The American Congress of Obstetricians and Gynecologists defines prenatal genetic testing as the optional practice by which would-be parents learn if the developing zygote, embryo, or fetus has a genetic disorder [1]. In “Hurtling Towards Eugenics … Again”, Dr. Mitchell, an associate professor at Trinity International University, argues that such screening tests promote the selection of beneficial traits emblematic of the eugenics movement’s aim to create “better humans through breeding” [2]. However, Mitchell’s reasoning is flawed because it employs a hyperbolic slippery-slope argument, fails to recognize the intent and autonomy of parents, and assumes personhood in the cells tested.
Mitchell does not offer a concrete link between the availability of screening methods and the eugenics that he alleges will undoubtedly follow. Instead, he assumes a direct connection and employs a hyperbolic argument asserting that “eliminating individuals” creates a mindset that justifies “human selection” [2]. Since any event can be traced to another and cited to be because of a snowball effect, the slippery-slope logical fallacy should be analyzed with caution in discussion concerning biomedical ethics. Avoiding the slippery-slope argument allows for a more nuanced look at the issue because it leaves behind untenable assumptions and rushed conclusions. In the legal world, the test of proximate causation exists to combat the slippery-slope in that it asks of the jury whether or not the consequences are reasonably foreseeable from the defendant’s actions. With 16 years passing from the publication of Mitchell’s article, society has yet to stray from the “truly human” path [2]. The practice of eugenics is not reasonably foreseeable from the fact that genetic screenings occur because the tests exist solely to inform expectant parents and have no inherently moral or immoral value.
In arguing against the use of prenatal genetic screening techniques, Mitchell does not adequately weigh the intent of parents in opting to carry out such screenings. He concedes, as an afterthought, that parents may find the information “important” as they prepare for a child who may have a disability [2]. However, this informative function of screening is the most valuable since it is the goal of the test itself. In some cases, issues found in the screening results can be rectified even before birth. For example, some types of spina bifida, a condition in which the spinal cord fails to develop properly, can be surgically corrected before birth [3]. Knowing if the growing fetus has or is predisposed to certain disorders enables parents to make fully- informed choices. It can allow for parents to adequately prepare themselves for caring for a disabled child or, in cases of reduced quality of life outlook, to choose if they need to terminate the pregnancy. Beauchamp and Childress, authors of one of the most widely cited medical ethics texts in the field, acknowledge that to “respect” autonomous agents is to acknowledge their right to “hold views, to make choices, and to take actions based on their values and beliefs” (106). The mother is an autonomous agent and the fetus is a part of her body, and thus she is entitled to information about her condition and to make choices as a result.
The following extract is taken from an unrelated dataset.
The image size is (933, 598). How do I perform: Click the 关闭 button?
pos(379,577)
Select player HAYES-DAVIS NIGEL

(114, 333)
Underlying Mitchell’s argument is the idea that certain types of screening methods undermine the personhood of the fetus. However, genetic screening tests are often completed in the early stages of pregnancy and are non-invasive. To Mitchell, the clearest form of “human selection” is seen in preimplantation genetic diagnostic tests [2]. These procedures are used only in cases of in-vitro fertilization in which cells that are developing abnormally are separated from those that are developing normally. This is done because the number of embryos produced through in-vitro fertilization exceeds the number of embryos that can be implanted with the health of the mother in mind. At this stage, embryos are comprised of no more than eight cells. It can be safely assumed that such cells have no markers of personhood. Beauchamp and Childress assert that whatever the degree of moral status is possessed by a being with potentially “status-conferring properties”, the individual’s rights still may be “justifiably overridden” by the rights of others in certain circumstances [4].
Although Mitchell’s reservations about the possible uses of genetic screening should be considered, the concerns are hyperbolic. Prenatal genetic screening is a beneficial medical practice that should be defended because mothers are autonomous agents who are entitled to the information they seek about their own bodies. The informed choices they can make, whether to pursue treatment, prepare for a child, or to terminate pregnancy in some cases, are made possible by the availability of such genetic tests.
References
Beauchamp, Tom L., and James F. Childress. Principles of Biomedical Ethics. 7th ed., Oxford University Press, 2009.
Mitchell, Ben C. “Hurtling Towards Eugenics ... Again.” The Center for Bioethics & Human Dignity, Trinity International University, 6 March 2002, cbhd.org/content/hurtling-towards-eugenics-again
Sanghavi, Darshak. “A Womb Without a View,” Slate, October 2011. http://www.slate.com/articles/health_and_science/medical_examiner/2011/10/prenatal_testing_birth_defects_often_come_as_a_surprise_.html
“Prenatal Genetic Screening Tests.” Women's Health Care Physicians, American Congress of Obstetricians and Gynecologists, July 2017, www.acog.org/Patients/FAQs/Prenatal-Genetic-Screening-Tests.